Germany's strong economic performance and soaring private consumption, which pushed growth to its highest levels in five years, also boosted Dr Merkel's re-election bid. And so did the fact that the SPD had no statesman or woman capable of matching Dr Merkel's stature. The only figure who remotely approached that standard was Mr Steinmeier, and by supporting his elevation to the post of president, Dr Merkel made sure that he was removed from the scene.
Yet that may well go down as one of her biggest own goals. For in a rare display of party unity, the SPD swiftly agreed to nominate Mr Martin Schulz, a former president of the European Parliament, as their electoral leader. Initially, Mr Schulz's acceptance looked like an act of desperation from a man dismissed across Europe as charisma-free. But he has turned out to be an inspired choice.
For the new leader has revived the SPD's fortunes, by not merely closing the gap with Dr Merkel's party but by actually taking the lead in opinion polls for the first time in years; latest surveys indicate that if elections were held today, Mr Schulz's SPD may get 31 per cent of the votes, one percentage point more than Dr Merkel's CDU.
That would represent a spectacular turnaround, for the party with the highest share of the votes gets first chance at forming Germany's next coalition government, and the Socialists could enjoy a number of options. They could either form a "grand coalition" with the CDU, relegating the current ruling party to an inferior position in government, or they could put together a more left-wing ruling coalition with the Green and former communist parties; either will spell the end of Dr Merkel's political career.

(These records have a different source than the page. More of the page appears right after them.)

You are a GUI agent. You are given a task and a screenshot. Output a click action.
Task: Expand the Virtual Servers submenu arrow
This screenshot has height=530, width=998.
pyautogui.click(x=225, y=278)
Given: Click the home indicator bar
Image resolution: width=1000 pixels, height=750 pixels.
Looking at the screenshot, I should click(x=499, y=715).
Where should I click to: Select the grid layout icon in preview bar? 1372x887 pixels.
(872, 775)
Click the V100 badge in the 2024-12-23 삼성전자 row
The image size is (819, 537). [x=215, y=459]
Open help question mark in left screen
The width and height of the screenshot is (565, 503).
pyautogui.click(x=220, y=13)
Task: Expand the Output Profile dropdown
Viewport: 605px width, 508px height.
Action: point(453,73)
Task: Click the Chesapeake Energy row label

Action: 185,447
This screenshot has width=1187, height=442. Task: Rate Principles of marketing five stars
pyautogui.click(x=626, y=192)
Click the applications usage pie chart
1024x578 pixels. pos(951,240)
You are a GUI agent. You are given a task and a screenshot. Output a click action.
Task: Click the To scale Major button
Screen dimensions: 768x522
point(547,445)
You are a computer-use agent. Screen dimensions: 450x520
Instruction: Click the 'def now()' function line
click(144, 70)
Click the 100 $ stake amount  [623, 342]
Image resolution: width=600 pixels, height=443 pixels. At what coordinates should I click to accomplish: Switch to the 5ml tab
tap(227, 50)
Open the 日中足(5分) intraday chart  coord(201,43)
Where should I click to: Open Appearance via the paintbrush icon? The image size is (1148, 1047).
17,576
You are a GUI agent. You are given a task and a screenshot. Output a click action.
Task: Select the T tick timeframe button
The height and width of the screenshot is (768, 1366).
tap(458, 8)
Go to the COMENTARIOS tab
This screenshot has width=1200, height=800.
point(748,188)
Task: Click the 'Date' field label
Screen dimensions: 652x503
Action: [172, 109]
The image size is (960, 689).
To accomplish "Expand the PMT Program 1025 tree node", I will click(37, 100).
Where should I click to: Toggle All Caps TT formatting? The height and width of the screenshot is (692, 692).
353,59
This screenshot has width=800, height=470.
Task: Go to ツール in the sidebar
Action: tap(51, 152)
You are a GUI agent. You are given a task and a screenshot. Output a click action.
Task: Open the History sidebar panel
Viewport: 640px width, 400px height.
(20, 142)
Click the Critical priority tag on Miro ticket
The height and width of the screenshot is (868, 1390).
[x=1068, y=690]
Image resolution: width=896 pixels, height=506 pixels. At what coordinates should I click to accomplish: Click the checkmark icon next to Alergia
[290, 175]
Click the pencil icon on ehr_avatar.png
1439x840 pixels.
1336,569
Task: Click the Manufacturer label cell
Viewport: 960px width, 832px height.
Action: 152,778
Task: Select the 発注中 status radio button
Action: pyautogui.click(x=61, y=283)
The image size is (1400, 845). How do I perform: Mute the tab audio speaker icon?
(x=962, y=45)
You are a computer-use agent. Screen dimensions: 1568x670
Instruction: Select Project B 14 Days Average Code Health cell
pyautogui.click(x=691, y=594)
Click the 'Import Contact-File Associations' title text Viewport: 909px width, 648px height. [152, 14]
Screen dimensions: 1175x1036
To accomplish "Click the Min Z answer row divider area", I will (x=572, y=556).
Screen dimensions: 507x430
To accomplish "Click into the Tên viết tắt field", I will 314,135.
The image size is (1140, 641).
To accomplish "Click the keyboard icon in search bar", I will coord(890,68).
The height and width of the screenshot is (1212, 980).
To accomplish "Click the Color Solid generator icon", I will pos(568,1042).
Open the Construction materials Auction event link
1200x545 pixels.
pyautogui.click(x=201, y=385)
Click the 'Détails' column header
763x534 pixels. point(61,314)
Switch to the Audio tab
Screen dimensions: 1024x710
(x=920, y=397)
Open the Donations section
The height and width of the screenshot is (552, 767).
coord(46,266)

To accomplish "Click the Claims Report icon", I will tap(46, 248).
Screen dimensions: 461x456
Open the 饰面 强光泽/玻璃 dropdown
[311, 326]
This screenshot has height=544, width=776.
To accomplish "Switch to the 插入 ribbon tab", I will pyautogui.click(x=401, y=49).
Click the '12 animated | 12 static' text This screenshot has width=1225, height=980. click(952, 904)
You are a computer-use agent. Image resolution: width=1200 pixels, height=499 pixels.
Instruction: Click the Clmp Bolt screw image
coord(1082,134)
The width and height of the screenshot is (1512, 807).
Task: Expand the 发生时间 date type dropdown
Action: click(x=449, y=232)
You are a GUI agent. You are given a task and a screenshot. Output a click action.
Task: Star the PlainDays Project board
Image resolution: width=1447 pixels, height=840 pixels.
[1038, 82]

The question is whether the "Schulz bounce", as it is now known, is sustainable. He has clearly benefited from being largely unknown, and therefore comes across as a breath of fresh air. But he has also proven to be a shrewd communicator by telling ordinary Germans that they are nowhere near as wealthy as their government claims them to be. Mr Schulz criticises the allegedly growing gap between the rich and the poor, and the fact that many of today's jobs are temporary.
Neither allegation is true: the wealth gap is actually narrowing, and the number of those in full employment is the highest it has been in decades, prompting the pugnacious Finance Minister Wolfgang Schaeuble to accuse Mr Schulz of engaging in "post-factual" electoral methods similar to those used by US President Donald Trump.
Dr Merkel is also hit by voters' dissatisfaction with her 2015 decision to admit 1.2 million refugees. Despite promises to expel those subsequently found not to be entitled to asylum, the anti-immigrant backlash appears to be favouring the Alternative for Germany far-right nationalist party, now projected to win 12 per cent of the vote.
Dr Merkel can regain the initiative. But the gloves are off in what until now was a polite electoral campaign. And, as she ruefully admits, it would be the "toughest that I have ever experienced".